Among the first to visit the dog upon his arrival in a new town was often the local reporter, eager to learn where the dog had been, and share his travels with readers. This far-traveled canine would have achieved fame for his travels alone. But he also gathered attention for his fashion sense. Postal workers were the first to attach tokens to the dog’s collar, but soon just about anyone and everyone who had the opportunity to give Owney a little souvenir of his trip did so. Before long the poor dog was carrying so many tags on his collar that he could barely keep his head upright. His mail clerk friends began shipping excess tags back to the Albany post office, where the postmaster put them on public display. Postmaster General John Wanamaker had a special harness built for Owney to wear, so his tags could be spread out evenly all over his body.
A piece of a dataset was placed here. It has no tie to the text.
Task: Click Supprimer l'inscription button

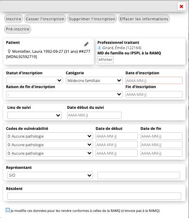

A writer for the Brooklyn Daily Eagler eported that “Nearly every place he stopped Owney received an additional tag, until now he wears a big bunch. When he jogs along, they jingle like the bells on a junk wagon.”
By the spring of 1897 Owney was in poor health. He had been “retired” from traveling and was living with a postal worker in St. Louis, Mo. But the dog could not be separated from the lure of the mail trains and by June he was again riding the rails. On June 11, 1897 Owney was in the Toledo, Ohio post office. As usual, he’d followed the mailbags into the office where he was warmly greeted by postmaster Tucker and clerks.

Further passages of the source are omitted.